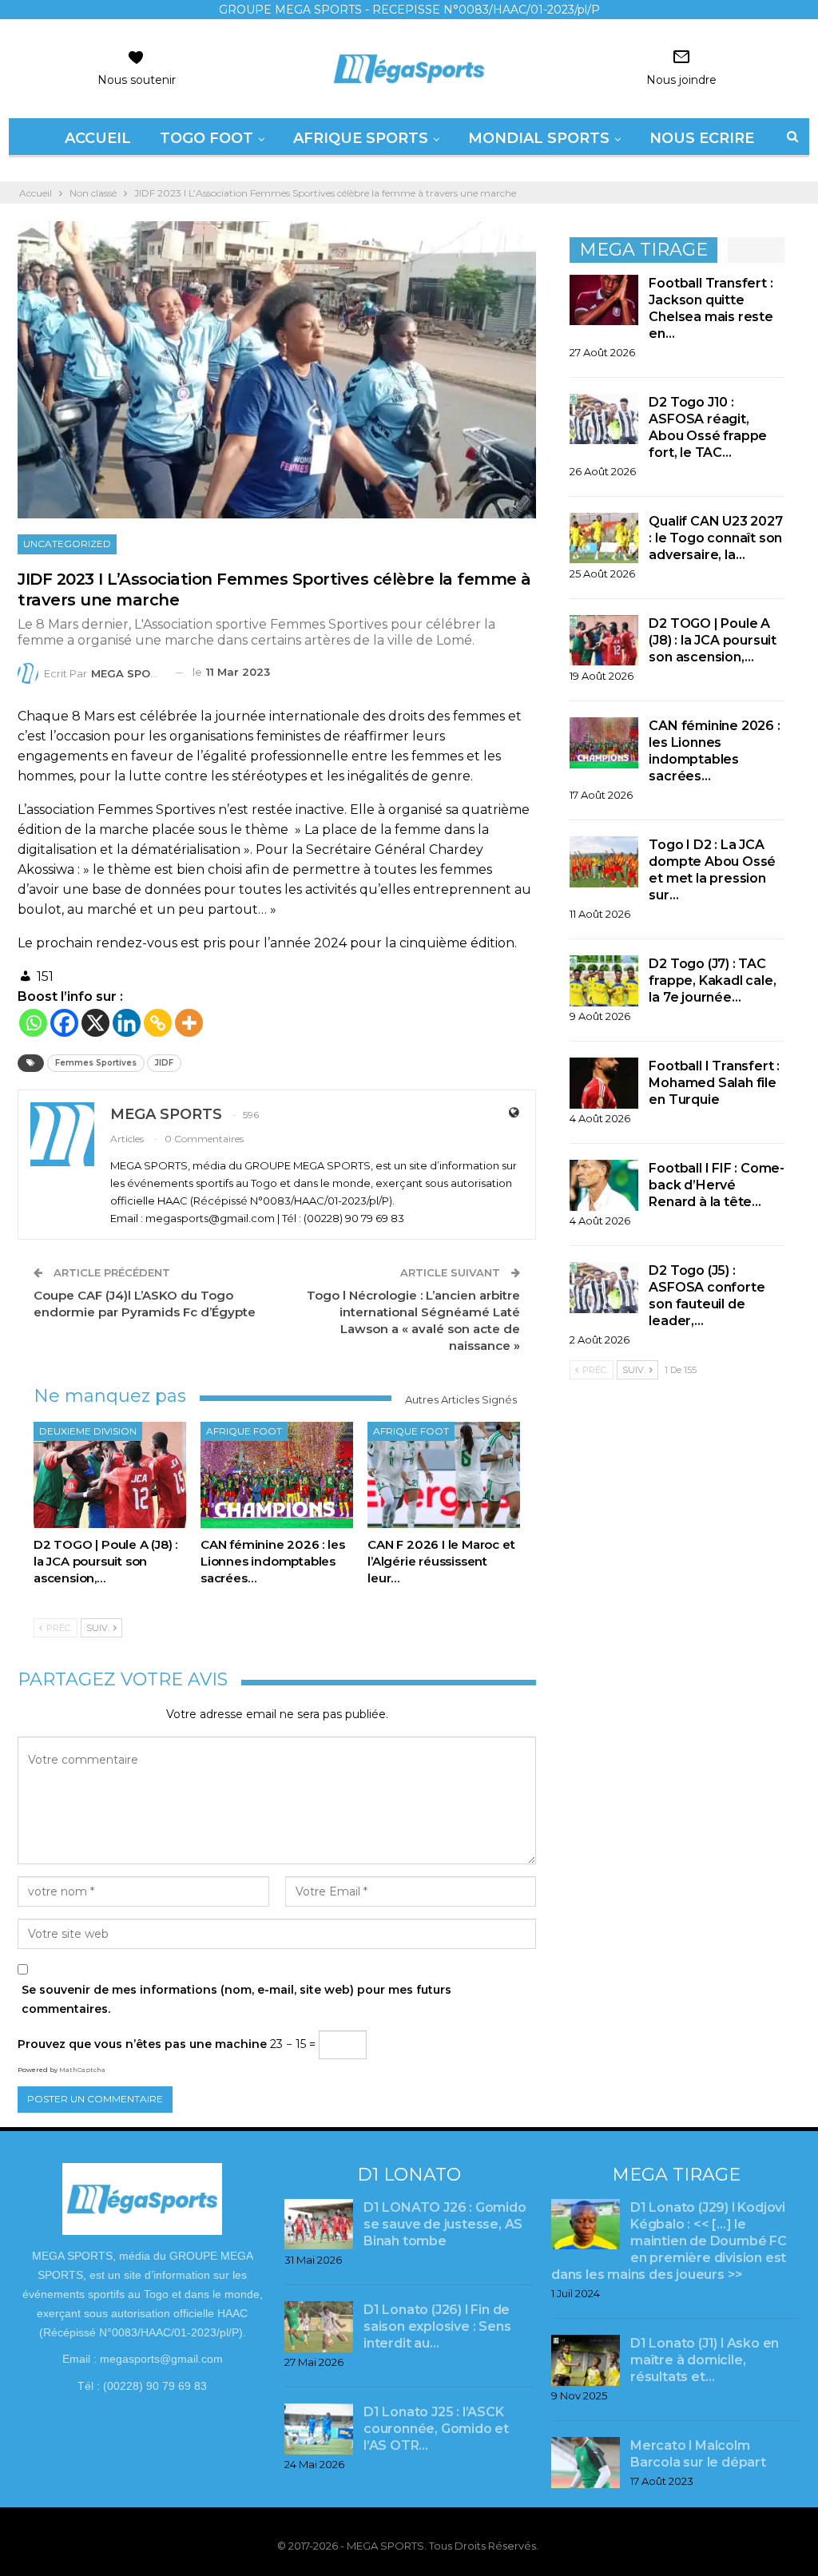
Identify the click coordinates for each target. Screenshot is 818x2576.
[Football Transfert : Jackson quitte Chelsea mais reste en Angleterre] (604, 300)
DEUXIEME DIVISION (88, 1431)
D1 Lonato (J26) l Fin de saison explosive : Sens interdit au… (436, 2326)
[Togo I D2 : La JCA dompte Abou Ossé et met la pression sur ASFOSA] (604, 861)
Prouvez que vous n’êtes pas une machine (142, 2044)
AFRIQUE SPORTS (360, 138)
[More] (189, 1023)
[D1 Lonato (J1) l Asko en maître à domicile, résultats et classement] (585, 2360)
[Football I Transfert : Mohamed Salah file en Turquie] (604, 1083)
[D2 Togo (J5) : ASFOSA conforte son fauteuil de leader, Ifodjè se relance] (604, 1287)
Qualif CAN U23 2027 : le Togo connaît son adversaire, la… (715, 538)
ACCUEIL (98, 138)
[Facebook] (64, 1023)
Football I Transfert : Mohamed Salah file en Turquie (714, 1082)
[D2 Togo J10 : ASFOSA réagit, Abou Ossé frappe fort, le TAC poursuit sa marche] (604, 419)
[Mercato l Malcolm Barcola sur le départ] (585, 2462)
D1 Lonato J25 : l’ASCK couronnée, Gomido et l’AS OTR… (436, 2428)
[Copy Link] (158, 1023)
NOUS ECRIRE (701, 138)
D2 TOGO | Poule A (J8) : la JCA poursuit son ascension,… (712, 640)
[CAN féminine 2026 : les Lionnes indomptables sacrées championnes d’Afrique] (277, 1475)
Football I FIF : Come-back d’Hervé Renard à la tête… (716, 1185)
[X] (95, 1023)
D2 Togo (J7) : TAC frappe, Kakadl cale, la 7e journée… (712, 980)
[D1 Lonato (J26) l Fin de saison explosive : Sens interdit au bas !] (318, 2326)
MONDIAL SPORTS (539, 138)
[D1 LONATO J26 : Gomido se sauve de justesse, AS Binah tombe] (318, 2224)
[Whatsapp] (33, 1023)
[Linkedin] (127, 1023)
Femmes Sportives (96, 1063)
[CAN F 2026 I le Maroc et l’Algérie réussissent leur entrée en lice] (443, 1475)
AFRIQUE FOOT (244, 1431)
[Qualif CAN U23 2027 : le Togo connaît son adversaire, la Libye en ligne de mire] (604, 538)
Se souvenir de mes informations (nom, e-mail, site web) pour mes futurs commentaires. (236, 1999)
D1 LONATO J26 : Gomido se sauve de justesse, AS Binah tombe (444, 2224)
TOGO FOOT (206, 138)
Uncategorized (67, 544)
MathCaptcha (82, 2070)
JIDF (164, 1063)
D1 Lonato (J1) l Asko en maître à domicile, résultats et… (704, 2360)
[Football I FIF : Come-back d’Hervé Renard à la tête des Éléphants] (604, 1185)
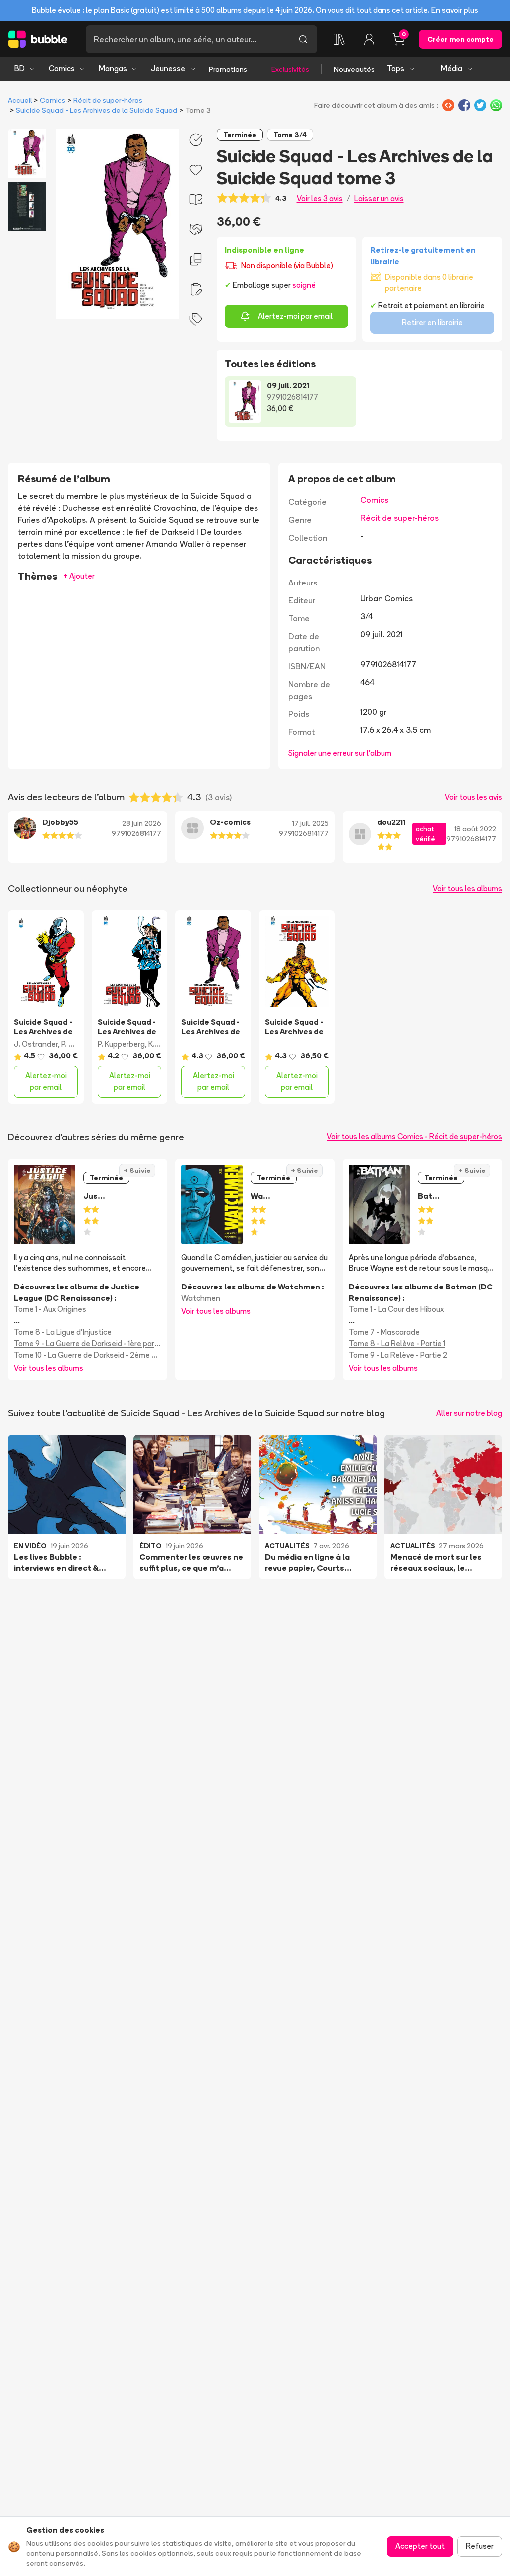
_ _ _ _ _ _ _
• Problem to solve:
Take the line containing "tombe (444, 2224)" and every line after it to the end of the records, and restate them verbatim, with no pictures.

• Response area:
D1 LONATO J26 : Gomido se sauve de justesse, AS Binah tombe (444, 2224)
TOGO FOOT (206, 138)
Uncategorized (67, 544)
MathCaptcha (82, 2070)
JIDF (164, 1063)
D1 Lonato (J1) l Asko en maître à domicile, résultats et… (704, 2360)
[Football I FIF : Come-back d’Hervé Renard à la tête des Éléphants] (604, 1185)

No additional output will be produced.